**Texte fourni:**
* * * * * * * * *

Le passé se conjugue au présent

Publié le 17 août 2010 par Ruminances

Posté par lediazec le 17 août 2010

Ce matin, longeant la baie, contemplant la brume qui l'encerclait, l'image d'un ami aujourd'hui disparu s'est pointée à mon esprit. J'ai souris. L'amitié ne s'efface pas. Elle est la griffe du besoin. Elle est la brûlure et son remède. J'ai aimé cet instant pendant lequel il m'a accompagné au boulot. Les bateaux étaient figés comme dans une carte postale. Le reflet des bouées de corps mort tremblotaient à la surface de l'eau. Le beau temps s'annonçait doucement, tout était paisible.

Alain - ainsi se prénommait mon ami - aimait beaucoup cette partie de la côte. Lui, le citadin du treizième trouvait là de quoi se souvenir de son Vietnam natal et de la baie d'Along ! De son vivant, quand la prison lui laissait le loisir, il aimait à contempler ce coin de la côte bretonne. Un type bien, mon ami. J'ai honnêtement bossé avec lui pendant un temps et cela avait cimenté une relation durable que nous entretenions en jouant aux échecs et en buvant abondamment du planteur. Nous avions un faible pour le rhum 3 rivières. Avec ou sans additif. Sacré Alain ! Les parties de franche rigolades que nous tirions en jouant au tarot !

Il n'avait qu'une faiblesse cet homme, de père français et de mère vietnamienne, il aimait le jeu. Les chevaux de courses le faisaient jouir dans son futal, disait-il. Le jeu et les serrures, une autre passion. Dès qu'il en voyait une, de serrure, il fallait qu'il teste sa résistance, qu'il montre son savoir-faire. Une fois crochetée, il lui fallait récupérer chez le particulier, ce qu'il avait laissé comme argent sur la table de jeu ou dans les hippodromes. Et plus si possible. D'où une vie partagée entre sa cellule en Centrale et sa vie en plein-air.

* * * * * * * * *

**Données fournies:**
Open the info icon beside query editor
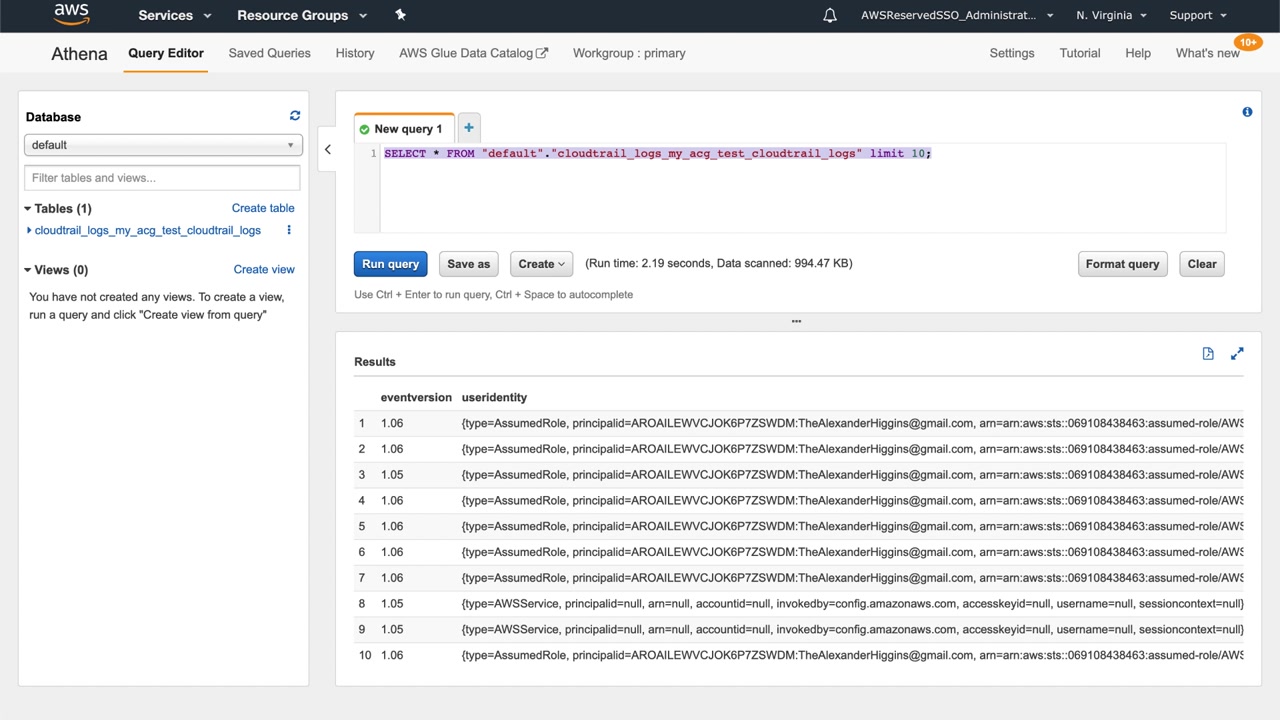 coord(1247,112)
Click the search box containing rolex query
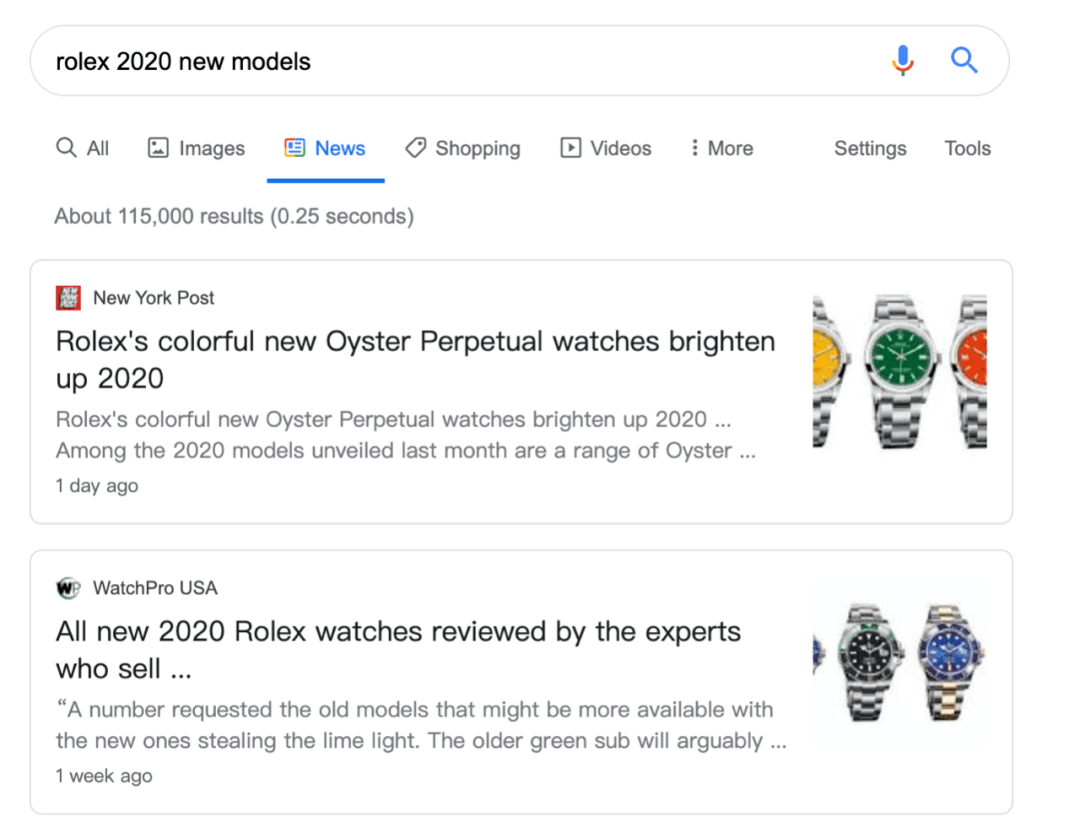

* * * * * * * * *

**Consigne A:**
D'après le récit sur Alain, répondez brièvement :
(i) De quel pays Alain était-il natif ?
(ii) Pour quelle marque de rhum les deux amis avaient-ils un faible ?
(iii) À quel jeu de cartes jouaient-ils en riant franchement ?
**Consigne B:** Poursuivez le récit sur Alain à partir de sa dernière phrase.
La liste qui précède est un matériau à part, indépendant du récit sur Alain.

**Réponse finale A:**
(i) Du Vietnam.
(ii) Le rhum 3 rivières.
(iii) Au tarot.

**Réponse finale B:**
La loi lui avait fait payer son addiction un prix très élevé. Mérité ? Peut-être, mais cher quand même.

Prenons monsieur Woerth, par exemple. Lui aussi souffre de ce mal compulsif qu'est l'addiction. Jugez-en : depuis 1987, il n'arrête pas d'être pris la main dans le sac. Mon pote c'était les serrures, lui c'est les coffres. Si vous lui posez la question, il jurera, la main sur le coeur, qu'il est innocent. Que jamais de la vie, il n'a cherché à outrepasser le cadre de la loi. Que tout ça, il le faisait de manière naturelle et pour le bien de tous, sinon du pays. Tout le portrait de mon pote !

Seulement voilà, à peine parti en vacances, avec son dossier retraites sous le bras, l'affaire Bettencourt en veilleuse, le voilà rattrapé par l'affaire sur la succession du sculpteur César. Entre temps, le discours hyper-musclé du gnome à Grenoble sur les Roms faisant diversion, tout le pays s'étant lancé dans des débats et contre-débats, monsieur Woerth pouvait enfin continuer à réfléchir à la meilleure façon de préparer sa rentrée sur les retraites.

Manque de bol, le voici rattrapé par une obscure affaire de prêt bancaire que le site Mediapart se fait un plaisir de porter à la connaissance du public.

Ne rions pas, c'est du sérieux.

Je résume : en 2008 pour sa campagne des municipales, monsieur Woerth, sollicite un emprunt de la banque pour couvrir ses frais de campagne. Il était à l'époque maire sortant de Chantilly. Il la jouait facile, assuré qu'il était d'un remboursement par l'État s'il dépassait les 5% de suffrages. Fastoche !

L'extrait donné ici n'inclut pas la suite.